• OBJECTIVES:
(A) In the introduction to reflection theorems on cardinal functions, what does w(X) denote?
(B) Carry on the introduction to reflection theorems on cardinal functions, starting right after its last line.

• TEXT PROVIDED:
>>

An introduction to reflection theorems on cardinal functions
by
Jerry E. Vaughan
UNC-Greensboro

By a reflection theorem, we mean a theorem which

says that if a space X has a property then some ``small'' subspace

has that property, or by contrapositive, if every ``small'' subspace fails

to have a property, then the whole space X fails to have that property.

The goal of these lectures is to demonstrate the closure method

(which is the heart of many arguments

in the theory of cardinal functions) for

proving some major reflection theorems on

cardinal functions.

The proofs do not use elementary submodels.

We will review the cardinal functions we need, discuss the closure method,

and use the method to prove several theorems.

Here are three of the theorems we prove (where w(X) denotes the weight of

a space X, and

d(X) denotes the density).

Theorem 1 (A. Hajnal and I. Juhász [Proc. Amer. Math. Soc. 79 (1980) 657-658]).

<<

• INFORMATION SUPPLIED:
>>

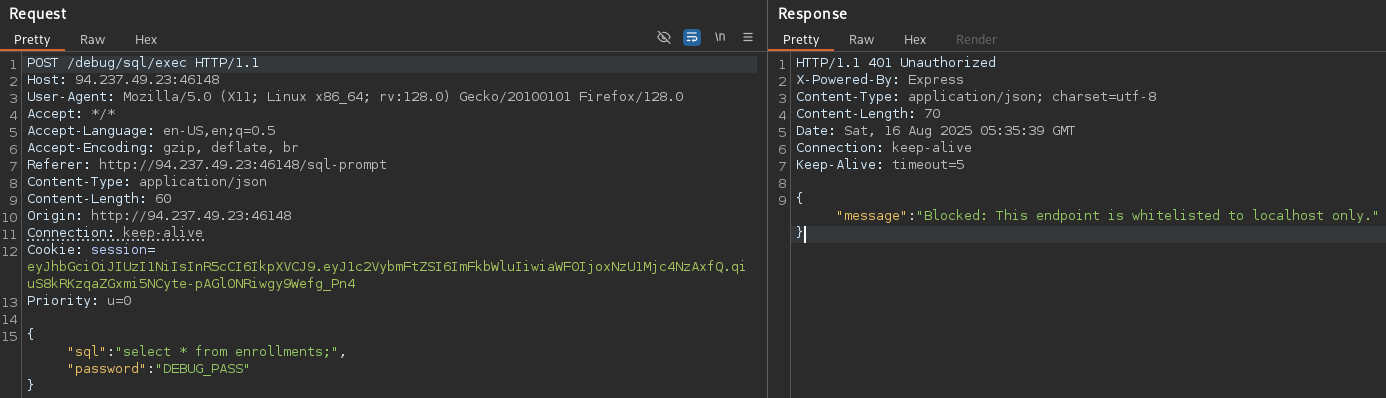
Task: Click the "DEBUG_PASS" password value
Action: coord(205,369)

<<

• RESPONSES IN ORDER:
(A) The weight of a space X.

(B)
If w(X) >= \kappa then there exists Y subset X with |Y| <= \kappa such that w(Y) >= \kappa.

Theorem 2 (A. Dow [Topology Proceedings 13 no. 1, (1988) 17 -72]).

If X is a countably compact space,

and X is not metrizable, then there exists Y subset X with |Y| <= \omega₁

such that Y is not metrizable.

Theorem 3 (J. Vaughan [Topology Proceedings, to appear]). If d(X) <= \omega₁

and if every

Y subset X with |Y| <= \omega₁ is metrizable, then w(X) <= \omega₁.

We also prove some generalizations of Theorems 2 and 3.

These generalizations are joint work with Richard E. Hodel.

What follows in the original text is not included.